Selon l'expert d'EcoAct, il est nécessaire de quantifier l'impact climat des activités d'Ecosia. "Si l'efficacité des plantations pouvait être attestée par un organisme extérieur - CDM par exemple développé par l'ONU, cela confirmerait la place d'Ecosia en tant qu'acteur influent en matière de compensation CO2". Malgré tout, Gerald Maradan ne remet pas en cause le coeur du projet: "la plantation d’arbres est clairement une solution pour retirer du CO2 de l’atmosphère".

Développer aussi l'économie locale

Outre l'aspect environnemental, Ecosia souhaite aussi avoir un impact sociétal. Les plantations peuvent également contribuer à créer une économie locale à partir de zéro. Ecosia évoque notamment le combat contre la pauvreté des femmes en Ghinée grâce à la culture du baobab. "Certains pays sont totalement dépendants de l’agro-foresterie. En Indonésie par exemple, la plupart des forets reboisées sont presque entièrement comestibles. Parce qu’il est nécessaire pour que l’homme respecte la nature qu’elle réponde aussi à ses besoins", affirme Ferdinand Richter. 

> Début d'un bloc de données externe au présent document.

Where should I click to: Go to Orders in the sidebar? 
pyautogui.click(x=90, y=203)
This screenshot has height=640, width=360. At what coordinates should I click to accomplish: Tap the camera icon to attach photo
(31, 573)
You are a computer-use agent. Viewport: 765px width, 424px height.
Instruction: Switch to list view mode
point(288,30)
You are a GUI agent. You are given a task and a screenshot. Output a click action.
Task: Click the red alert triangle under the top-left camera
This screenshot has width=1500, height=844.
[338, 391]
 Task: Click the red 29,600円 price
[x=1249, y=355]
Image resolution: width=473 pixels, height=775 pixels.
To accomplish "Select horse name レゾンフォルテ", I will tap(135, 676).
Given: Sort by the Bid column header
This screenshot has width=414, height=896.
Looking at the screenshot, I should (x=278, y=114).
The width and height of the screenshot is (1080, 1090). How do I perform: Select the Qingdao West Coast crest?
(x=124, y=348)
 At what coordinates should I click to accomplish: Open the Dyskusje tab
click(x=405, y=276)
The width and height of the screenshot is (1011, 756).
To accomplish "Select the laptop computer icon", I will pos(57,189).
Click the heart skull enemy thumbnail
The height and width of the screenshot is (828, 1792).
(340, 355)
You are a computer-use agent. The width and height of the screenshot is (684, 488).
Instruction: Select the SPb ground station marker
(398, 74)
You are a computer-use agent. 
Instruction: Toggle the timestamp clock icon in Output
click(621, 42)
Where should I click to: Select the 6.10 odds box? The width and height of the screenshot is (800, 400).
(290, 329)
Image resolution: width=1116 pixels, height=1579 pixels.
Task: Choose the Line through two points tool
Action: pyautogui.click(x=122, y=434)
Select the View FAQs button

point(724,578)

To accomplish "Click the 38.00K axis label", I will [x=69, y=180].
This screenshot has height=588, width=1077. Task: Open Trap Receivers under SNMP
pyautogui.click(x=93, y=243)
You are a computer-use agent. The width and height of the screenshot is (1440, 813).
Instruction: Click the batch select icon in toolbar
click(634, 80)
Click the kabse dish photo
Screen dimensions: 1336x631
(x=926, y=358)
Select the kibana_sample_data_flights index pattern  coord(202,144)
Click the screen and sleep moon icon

C'est le cas également de la Colombie, où Ecosia France prévoit de développer l'agro-foresterie en partenariat avec "Pur projet", qui agit dans la préservation des terres et l'agriculture durable. Au Brésil, "la moitié du temps est consacrée à planter des arbres, la seconde moitié à la prévention dans les écoles contre les feux de forêts", détaille Ferdinand Richter. L’arbre s’avère selon lui un bon outil pour familiariser et sensibiliser les enfants à la nature, dès le plus jeune âge. "Il ne suffit pas de planter des arbres pour améliorer le bien-être sur Terre. Il est nécessaire d’acquérir une réelle conscience écologique pour que nos projets aient du sens".

La société travaille actuellement avec de nouveaux partenaires engagés dans cette même démarche: des groupes influents tels que Maisons du Monde, le média en ligne Brut ou encore des influenceurs du web comme Enjoy Phoenix. Le responsable du pôle France d’Ecosia peut compter sur l'appui du fondateur Christian Kroll. Lui même ancien chef d’entreprise, il lui a donné carte blanche pour développer Ecosia sur le territoire français.

Une neutralité carbone également affichée par Google

"il ne s’agit pas de remplacer Google, mais d’offrir une alternative responsable", reconnaît Ferdinand Richter. Reste que le géant américain cherche lui aussi à développer une démarche environnementale en faveur du développement durable. En août dernier, Google avait par exemple annoncé que les expéditions de la totalité de ses produits physiques (Google Home, thermostats Nest...) seront neutres en carbone à partir de 2020. Par ailleurs, le moteur de recherche assure afficher une neutralité carbone depuis plus de 10 ans en ce qui concerne la consommation énergétique liée au fonctionnement de l'entreprise. 

"C’est une excellente démarche que Google vise la neutralité carbone, mais elle ne doit pas être un prétexte pour ne pas s’interroger sur un modèle économique", rétorque Ferdinand Richter. "Il faut aller plus loin", juge-t-il. De son côté, Gerald Maradan souligne que "pour être neutre en carbone, il ne suffit pas de bien compenser. Il faut aussi réduire massivement ses émissions".